*** Opening Entries supplied ***
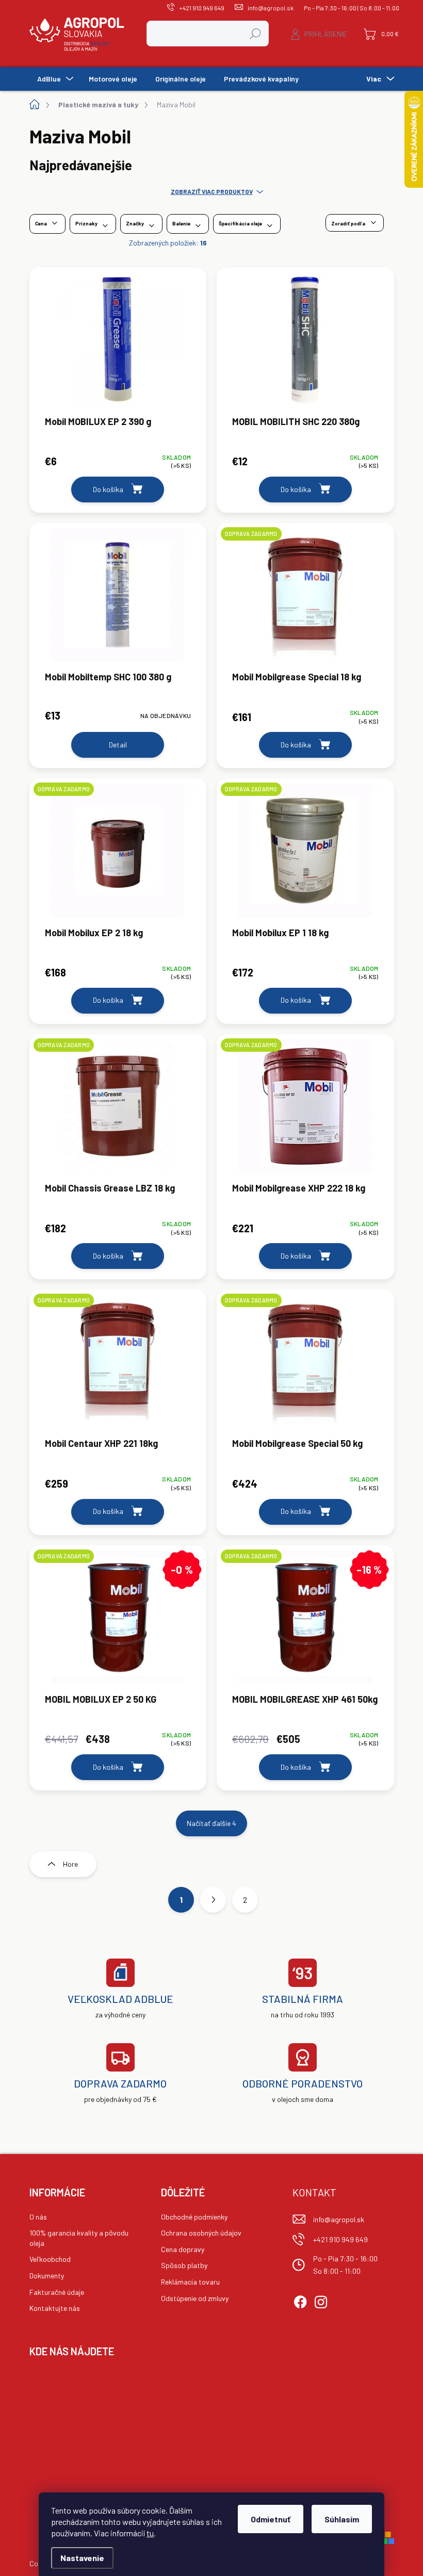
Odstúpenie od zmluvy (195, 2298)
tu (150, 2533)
*** Closing Entries supplied ***
*** Opening Entries supplied ***
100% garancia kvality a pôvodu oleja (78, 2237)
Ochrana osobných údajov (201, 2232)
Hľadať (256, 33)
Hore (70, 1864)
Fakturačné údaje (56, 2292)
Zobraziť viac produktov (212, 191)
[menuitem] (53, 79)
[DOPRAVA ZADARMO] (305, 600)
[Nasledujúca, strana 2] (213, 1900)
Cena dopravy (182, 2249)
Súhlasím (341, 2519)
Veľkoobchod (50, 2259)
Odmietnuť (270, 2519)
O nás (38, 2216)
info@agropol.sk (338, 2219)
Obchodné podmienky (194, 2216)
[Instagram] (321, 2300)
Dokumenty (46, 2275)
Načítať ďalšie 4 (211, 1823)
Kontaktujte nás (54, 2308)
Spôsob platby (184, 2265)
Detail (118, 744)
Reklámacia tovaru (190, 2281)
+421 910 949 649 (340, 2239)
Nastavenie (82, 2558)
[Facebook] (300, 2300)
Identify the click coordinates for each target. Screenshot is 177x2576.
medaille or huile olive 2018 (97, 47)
*** Closing Entries supplied ***
● Work to complete: In the entries above, find the line with "Fakturačné údaje (56, 2292)" and the line with "medaille or huile olive 2018 (97, 47)", then restate word for word both of them and every line between, with nothing more.

● Task answer:
Fakturačné údaje (56, 2292)
Zobraziť viac produktov (212, 191)
[menuitem] (53, 79)
[DOPRAVA ZADARMO] (305, 600)
[Nasledujúca, strana 2] (213, 1900)
Cena dopravy (182, 2249)
Súhlasím (341, 2519)
Veľkoobchod (50, 2259)
Odmietnuť (270, 2519)
O nás (38, 2216)
info@agropol.sk (338, 2219)
Obchodné podmienky (194, 2216)
[Instagram] (321, 2300)
Dokumenty (46, 2275)
Načítať ďalšie 4 (211, 1823)
Kontaktujte nás (54, 2308)
Spôsob platby (184, 2265)
Detail (118, 744)
Reklámacia tovaru (190, 2281)
+421 910 949 649 (340, 2239)
Nastavenie (82, 2558)
[Facebook] (300, 2300)
Identify the click coordinates for each target. Screenshot is 177x2576.
medaille or huile olive 2018 (97, 47)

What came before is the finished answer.